Ozersay, a former professor and chief negotiator, said he saw a contradiction in the Greek Cypriot side towards Turkish Cypriots, on one hand by blocking economic activity and on the other hand by calling for improved relations between the two sides.
'We are faced with a mentality trying to keep us out of the global economy but then also calling for better relations between the two communities'
“We are faced with a mentality through which letters are being sent everywhere trying to keep us out of the global economy but then also calling for better relations between the two communities,” Ozersay wrote.
“I’m sorry, but this is blatant hypocrisy,” Ozersay said.
According to CNA News Agency, Ozersay said that higher education and tourism were vital industries in the north but Greek Cypriots were targeting both.

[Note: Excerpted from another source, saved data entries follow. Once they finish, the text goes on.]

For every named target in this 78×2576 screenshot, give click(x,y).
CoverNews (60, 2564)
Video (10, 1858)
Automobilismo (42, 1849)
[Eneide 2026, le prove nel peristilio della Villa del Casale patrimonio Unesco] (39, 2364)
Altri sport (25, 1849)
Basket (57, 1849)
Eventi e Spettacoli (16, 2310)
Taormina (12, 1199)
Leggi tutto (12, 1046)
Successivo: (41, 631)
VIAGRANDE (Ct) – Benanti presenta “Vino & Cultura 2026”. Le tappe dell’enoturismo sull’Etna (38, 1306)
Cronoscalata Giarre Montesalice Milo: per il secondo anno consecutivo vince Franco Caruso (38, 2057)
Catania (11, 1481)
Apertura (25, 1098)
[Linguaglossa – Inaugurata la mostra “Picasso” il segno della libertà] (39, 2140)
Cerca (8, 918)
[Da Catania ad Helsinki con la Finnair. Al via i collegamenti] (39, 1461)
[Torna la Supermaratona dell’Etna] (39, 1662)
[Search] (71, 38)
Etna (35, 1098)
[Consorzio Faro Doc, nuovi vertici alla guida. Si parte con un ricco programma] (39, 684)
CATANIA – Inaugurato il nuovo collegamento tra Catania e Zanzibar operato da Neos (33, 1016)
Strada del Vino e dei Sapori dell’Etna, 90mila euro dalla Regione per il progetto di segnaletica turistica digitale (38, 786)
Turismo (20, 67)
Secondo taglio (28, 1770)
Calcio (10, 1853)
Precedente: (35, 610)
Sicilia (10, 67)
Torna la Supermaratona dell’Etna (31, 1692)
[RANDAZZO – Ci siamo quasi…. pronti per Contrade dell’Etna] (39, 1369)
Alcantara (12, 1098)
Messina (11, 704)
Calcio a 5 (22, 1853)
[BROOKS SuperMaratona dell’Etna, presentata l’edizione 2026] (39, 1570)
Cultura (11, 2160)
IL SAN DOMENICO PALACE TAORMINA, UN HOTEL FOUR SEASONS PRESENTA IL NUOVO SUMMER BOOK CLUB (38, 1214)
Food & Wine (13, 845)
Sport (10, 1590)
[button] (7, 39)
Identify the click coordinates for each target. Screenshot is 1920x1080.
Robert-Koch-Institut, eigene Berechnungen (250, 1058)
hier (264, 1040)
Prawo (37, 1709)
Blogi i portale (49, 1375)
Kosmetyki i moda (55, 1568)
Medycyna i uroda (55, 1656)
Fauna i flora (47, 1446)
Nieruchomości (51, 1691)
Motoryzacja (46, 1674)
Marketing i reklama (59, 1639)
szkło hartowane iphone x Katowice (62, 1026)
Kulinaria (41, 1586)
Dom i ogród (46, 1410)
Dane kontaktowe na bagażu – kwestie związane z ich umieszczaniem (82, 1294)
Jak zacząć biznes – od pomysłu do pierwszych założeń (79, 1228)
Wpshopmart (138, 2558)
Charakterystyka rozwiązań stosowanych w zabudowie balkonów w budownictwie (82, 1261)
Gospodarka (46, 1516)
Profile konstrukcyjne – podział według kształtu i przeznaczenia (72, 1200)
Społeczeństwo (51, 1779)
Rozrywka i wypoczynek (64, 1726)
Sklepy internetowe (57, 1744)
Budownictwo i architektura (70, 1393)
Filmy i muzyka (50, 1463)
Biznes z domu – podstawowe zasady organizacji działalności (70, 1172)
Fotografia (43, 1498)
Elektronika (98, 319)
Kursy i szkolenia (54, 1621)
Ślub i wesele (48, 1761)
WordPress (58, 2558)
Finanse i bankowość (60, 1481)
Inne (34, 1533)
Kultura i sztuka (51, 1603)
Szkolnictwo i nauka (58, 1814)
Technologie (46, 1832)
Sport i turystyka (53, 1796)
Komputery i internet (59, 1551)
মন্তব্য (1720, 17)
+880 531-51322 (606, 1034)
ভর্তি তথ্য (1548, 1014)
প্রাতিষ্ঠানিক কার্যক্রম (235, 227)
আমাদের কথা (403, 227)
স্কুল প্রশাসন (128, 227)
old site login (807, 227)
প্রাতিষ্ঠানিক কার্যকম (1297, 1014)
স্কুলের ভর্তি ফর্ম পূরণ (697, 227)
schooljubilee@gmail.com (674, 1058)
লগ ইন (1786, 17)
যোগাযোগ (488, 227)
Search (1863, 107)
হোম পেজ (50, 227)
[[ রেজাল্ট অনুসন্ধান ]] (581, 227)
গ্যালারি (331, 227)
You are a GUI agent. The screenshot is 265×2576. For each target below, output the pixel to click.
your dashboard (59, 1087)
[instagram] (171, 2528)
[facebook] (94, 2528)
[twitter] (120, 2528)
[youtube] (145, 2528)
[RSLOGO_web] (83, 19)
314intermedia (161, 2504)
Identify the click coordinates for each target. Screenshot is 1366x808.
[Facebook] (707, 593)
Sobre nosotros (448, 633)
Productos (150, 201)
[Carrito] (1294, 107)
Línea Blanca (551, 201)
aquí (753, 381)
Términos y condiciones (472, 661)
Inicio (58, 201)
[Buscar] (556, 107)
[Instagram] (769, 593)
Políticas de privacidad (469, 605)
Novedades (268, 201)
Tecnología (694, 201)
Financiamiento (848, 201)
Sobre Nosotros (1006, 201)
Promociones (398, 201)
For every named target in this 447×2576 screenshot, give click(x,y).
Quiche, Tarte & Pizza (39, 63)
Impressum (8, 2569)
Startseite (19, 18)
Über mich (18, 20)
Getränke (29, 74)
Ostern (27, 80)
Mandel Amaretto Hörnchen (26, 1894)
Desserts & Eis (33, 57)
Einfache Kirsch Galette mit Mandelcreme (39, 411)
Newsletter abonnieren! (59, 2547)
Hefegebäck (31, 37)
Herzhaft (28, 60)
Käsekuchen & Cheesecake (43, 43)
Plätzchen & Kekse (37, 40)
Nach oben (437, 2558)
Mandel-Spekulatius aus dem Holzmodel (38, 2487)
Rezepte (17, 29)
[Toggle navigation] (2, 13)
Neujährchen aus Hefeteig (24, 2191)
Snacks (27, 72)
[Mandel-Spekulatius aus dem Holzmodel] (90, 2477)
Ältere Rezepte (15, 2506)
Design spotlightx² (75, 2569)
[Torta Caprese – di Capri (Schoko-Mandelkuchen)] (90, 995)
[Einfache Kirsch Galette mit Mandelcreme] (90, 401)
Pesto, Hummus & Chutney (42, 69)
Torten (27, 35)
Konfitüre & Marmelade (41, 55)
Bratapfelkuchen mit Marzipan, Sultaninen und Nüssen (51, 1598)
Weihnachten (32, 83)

He also said that while graduates from Eastern Mediterranean University in the north are being accepted everywhere in the world and their diplomas are being recognised without difficulty, in the south foreign ministry officials of the Republic are putting hurdles and trying to block the cooperation between EMU and Oxford University.
“This has no legal standing,” Ozersay said.
He described actions by foreign ministry officials in the Republic as “outdated methods” in an era when people in the south spend money when they cross over to the north, he said.
Ozersay also made references to past arrests of boat captains by Greek Cypriot authorities, saying officials in the Republic of Cyprus would detain captains who crossed into the south for a visit on the basis that they had used unrecognised ports in the north.
“But now they are also going after the countries who register these ships. What kind of mentality is this? When the Turkish Cypriot is calling for a change in the mentality, this is what it is talking about,” Ozersay said.